4. A dual steel belt press for flexible printed circuit board production according to claim 3, wherein: the transmission piece is characterized by further comprising two sliding plates (8) which are arranged on the support in a sliding manner and symmetrically arranged, and a transmission rod (10) which is arranged on the support in a rotating manner, wherein the transmission rod (10) is meshed with the frame (9) and the two sliding plates (8) simultaneously, the two sliding plates (8) are connected through a connecting rod (11), sliding holes (701) are formed in the two swinging plates (7), and the two ends of the connecting rod (11) are connected in the two sliding holes (701) in a sliding manner in a one-to-one correspondence manner.

5. A dual steel belt press for flexible printed circuit board production according to claim 3, wherein: a plurality of rubber pads (15) corresponding to the fixing blocks (14) one by one are fixedly arranged on the second steel belt (2), the rubber pads (15) are located at the downstream of the fixing blocks (14) so that the power input end of the transmission part passes over the fixing blocks (14) and then slides and abuts against the tops of the rubber pads (15), and the height of the rubber pads (15) is lower than that of the fixing blocks (14) so that the distance between the cutting knife (20) and the frame (9) is larger than the thickness of the flexible printed circuit board (19) when the power input end of the transmission part abuts against the rubber pads (15).

6. The double steel belt press for manufacturing a flexible printed circuit board according to claim 5, wherein: based on the torsion force of the torsion spring (22), the power input end of the transmission piece passes through the rubber pad (15) and then the swing plate (7) rotates clockwise to drive the transmission piece to drive the frame (9) and the cutting knife (20) to move upwards so as to pull the flexible printed circuit board (19) to tilt upwards.

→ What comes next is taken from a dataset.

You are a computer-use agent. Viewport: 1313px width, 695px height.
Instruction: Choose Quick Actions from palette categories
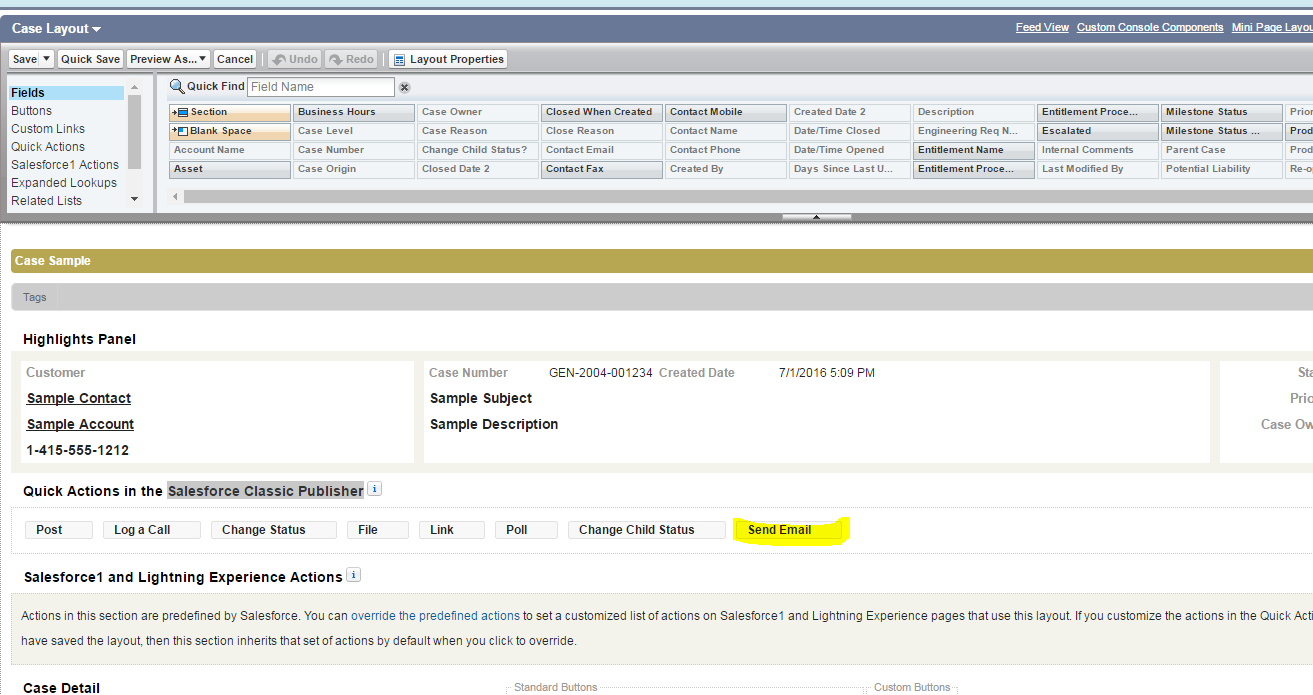point(48,147)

7. The double steel belt press for manufacturing a flexible printed circuit board according to claim 5, wherein: the utility model discloses a flexible printed circuit board (19) is used for driving a plurality of rubber pads (15), including second steel band (2) and flexible printed circuit board (19) is used for driving a plurality of rubber pads (15), set firmly on second steel band (2) with multiunit lug (16) of a plurality of rubber pads (15) one-to-one, lug (16) are located the low reaches of rubber pad (15) so that behind power input end of driving medium passes through rubber pad (15) with lug (16) sliding butt, the height of lug (16) is less than the height of rubber pad (15), the in-process of power input end of driving medium is driven flexible printed circuit board (19) of perk to rock from top to bottom in order to produce the air current and stir.

8. The dual steel belt press for manufacturing a flexible printed circuit board according to claim 7, wherein: the number of the bumps (16) in each group of the bumps (16) is a plurality of the bumps and the bumps are arranged at intervals.

9. The dual steel belt press for manufacturing a flexible printed circuit board according to claim 1, wherein: the flexible printed circuit board cutting device also comprises a collecting box (17) arranged below the base plate (13), and the cut flexible printed circuit board (19) slides into the collecting box (17) along the base plate (13) to be collected.

10. The double steel belt press for manufacturing a flexible printed circuit board according to claim 5, wherein: the top of backing plate (13) is seted up and is cut out recess (1301) that cutter (20) correspond, when the power input end of driving medium and the top butt of rubber pad (15) cut out cutter (20) and be located recess (1301) and the top height of cutter (20) equals with the top height of backing plate (13).